Task description: Shown below is a listing with pictures; reproduce exactly, and only, the lines between the ones containing "At what coordinates" and "Image resolution: width=1080", inclusive, leaving the pictures out.

Given entries:
'''
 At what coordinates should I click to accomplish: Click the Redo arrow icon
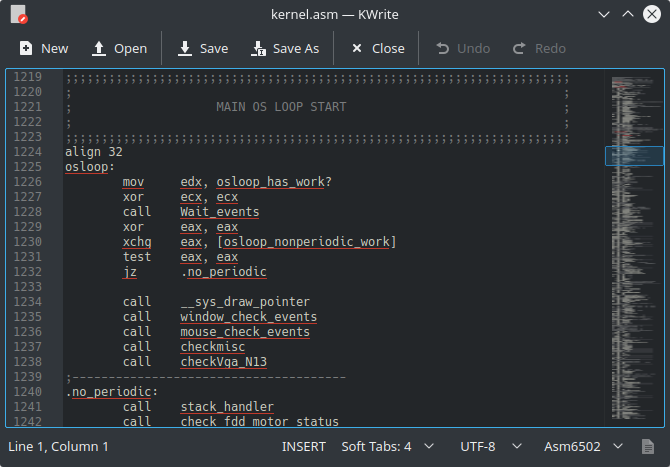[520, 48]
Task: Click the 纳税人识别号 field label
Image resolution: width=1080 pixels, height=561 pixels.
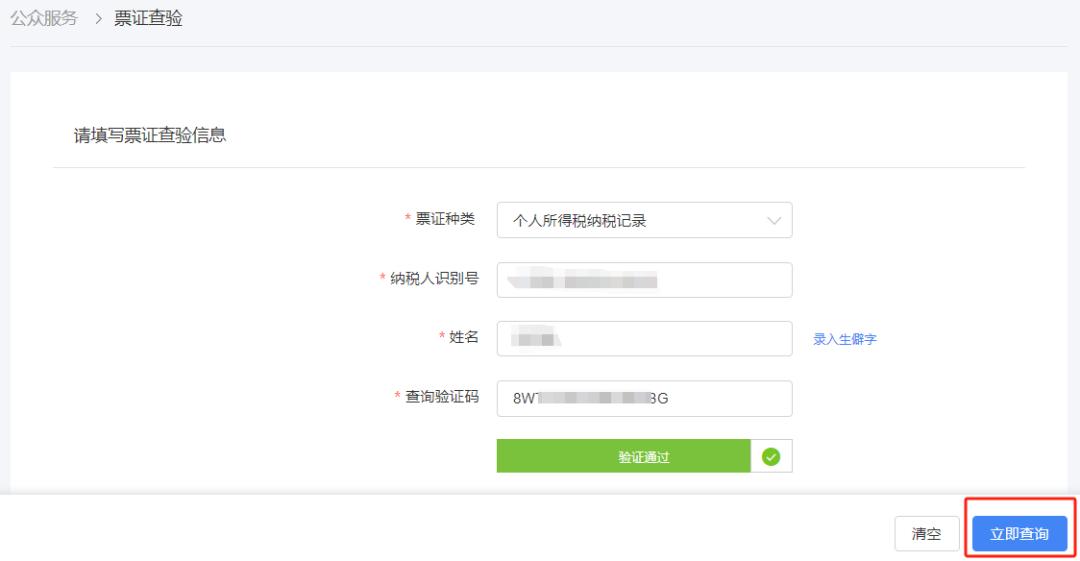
'''
'''
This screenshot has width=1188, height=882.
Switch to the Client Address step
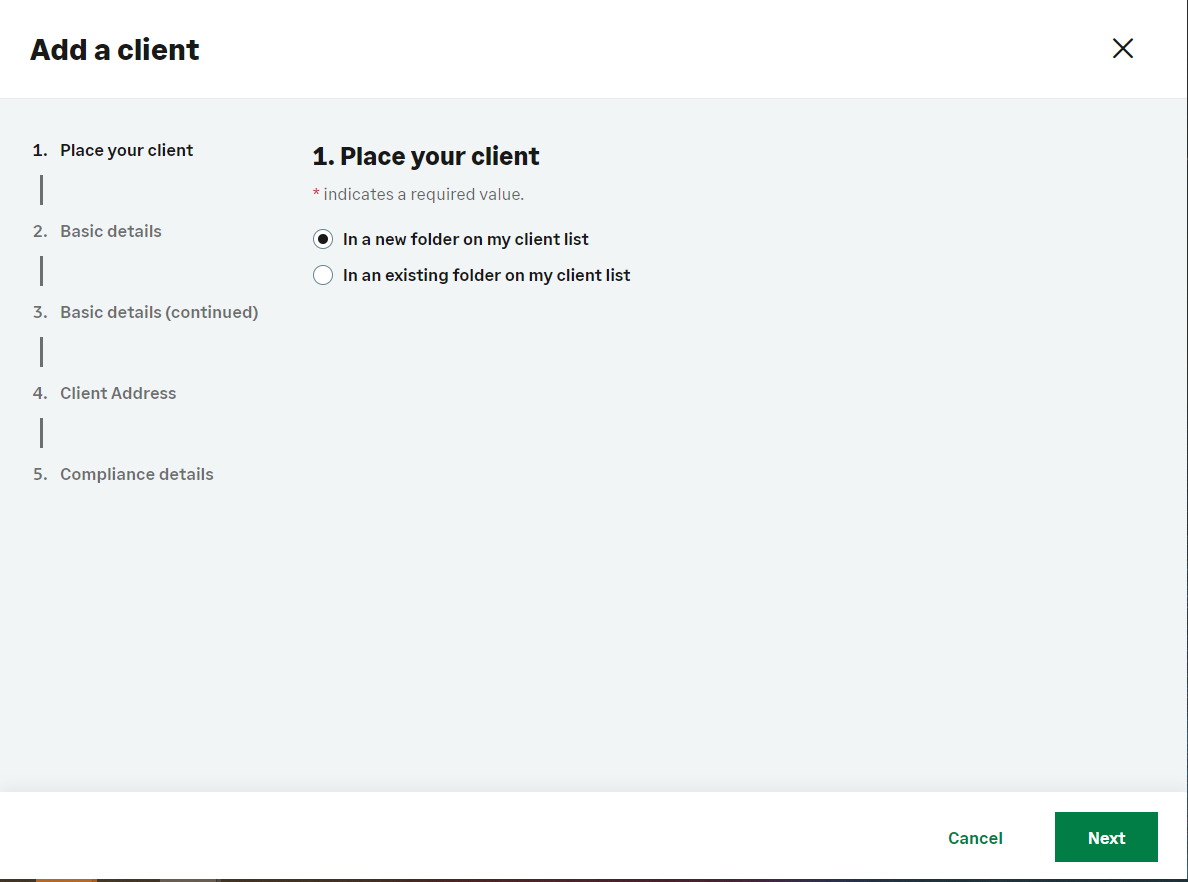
'''
Exercise result:
 At what coordinates should I click to accomplish: Click the Redo arrow icon
[520, 48]
Task: Click the 纳税人识别号 field label
Image resolution: width=1080 pixels, height=561 pixels.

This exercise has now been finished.